• Records for this exercise:
####
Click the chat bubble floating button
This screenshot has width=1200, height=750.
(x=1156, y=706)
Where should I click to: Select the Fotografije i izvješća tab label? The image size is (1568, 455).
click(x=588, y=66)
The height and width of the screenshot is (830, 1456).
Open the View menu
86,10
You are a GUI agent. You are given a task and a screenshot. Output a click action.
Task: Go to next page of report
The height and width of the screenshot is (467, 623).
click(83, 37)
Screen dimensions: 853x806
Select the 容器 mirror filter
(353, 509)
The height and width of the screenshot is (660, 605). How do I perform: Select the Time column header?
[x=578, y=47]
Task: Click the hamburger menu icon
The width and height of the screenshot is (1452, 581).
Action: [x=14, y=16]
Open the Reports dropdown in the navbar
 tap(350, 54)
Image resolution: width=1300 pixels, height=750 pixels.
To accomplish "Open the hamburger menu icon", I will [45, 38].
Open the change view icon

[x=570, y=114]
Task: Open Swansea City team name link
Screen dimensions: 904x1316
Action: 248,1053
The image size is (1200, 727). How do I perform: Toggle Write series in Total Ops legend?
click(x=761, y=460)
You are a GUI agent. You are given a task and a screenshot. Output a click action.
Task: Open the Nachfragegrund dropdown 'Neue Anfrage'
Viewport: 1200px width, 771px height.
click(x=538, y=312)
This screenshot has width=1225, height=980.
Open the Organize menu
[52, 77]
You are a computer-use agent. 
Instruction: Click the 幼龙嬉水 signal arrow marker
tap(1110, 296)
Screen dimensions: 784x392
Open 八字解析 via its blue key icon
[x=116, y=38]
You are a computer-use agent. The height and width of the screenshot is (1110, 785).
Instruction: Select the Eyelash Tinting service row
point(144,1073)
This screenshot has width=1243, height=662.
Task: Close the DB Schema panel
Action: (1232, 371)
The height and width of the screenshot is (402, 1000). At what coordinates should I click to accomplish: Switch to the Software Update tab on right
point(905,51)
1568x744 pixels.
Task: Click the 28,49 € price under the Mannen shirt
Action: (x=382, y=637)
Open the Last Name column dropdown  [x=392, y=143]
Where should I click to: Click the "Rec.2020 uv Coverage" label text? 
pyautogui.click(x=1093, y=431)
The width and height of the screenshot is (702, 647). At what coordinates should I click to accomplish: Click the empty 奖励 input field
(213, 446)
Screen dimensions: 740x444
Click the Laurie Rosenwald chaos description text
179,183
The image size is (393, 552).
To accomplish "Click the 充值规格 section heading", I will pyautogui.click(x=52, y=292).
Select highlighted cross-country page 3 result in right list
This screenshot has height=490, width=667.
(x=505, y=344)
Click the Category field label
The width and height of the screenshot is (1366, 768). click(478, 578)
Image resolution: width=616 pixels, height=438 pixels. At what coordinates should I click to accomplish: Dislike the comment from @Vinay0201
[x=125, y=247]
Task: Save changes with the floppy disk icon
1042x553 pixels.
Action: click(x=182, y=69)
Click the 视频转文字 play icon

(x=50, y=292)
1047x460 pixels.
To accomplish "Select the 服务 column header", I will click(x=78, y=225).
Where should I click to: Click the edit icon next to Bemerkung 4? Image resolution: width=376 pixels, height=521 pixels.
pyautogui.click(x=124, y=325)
####
• What to do: Make an exact copy of each line, beginning at the one containing "1047x460 pixels." and ending with the last line of the data, and of no other line.

• Expected output:
1047x460 pixels.
To accomplish "Select the 服务 column header", I will click(x=78, y=225).
Where should I click to: Click the edit icon next to Bemerkung 4? Image resolution: width=376 pixels, height=521 pixels.
pyautogui.click(x=124, y=325)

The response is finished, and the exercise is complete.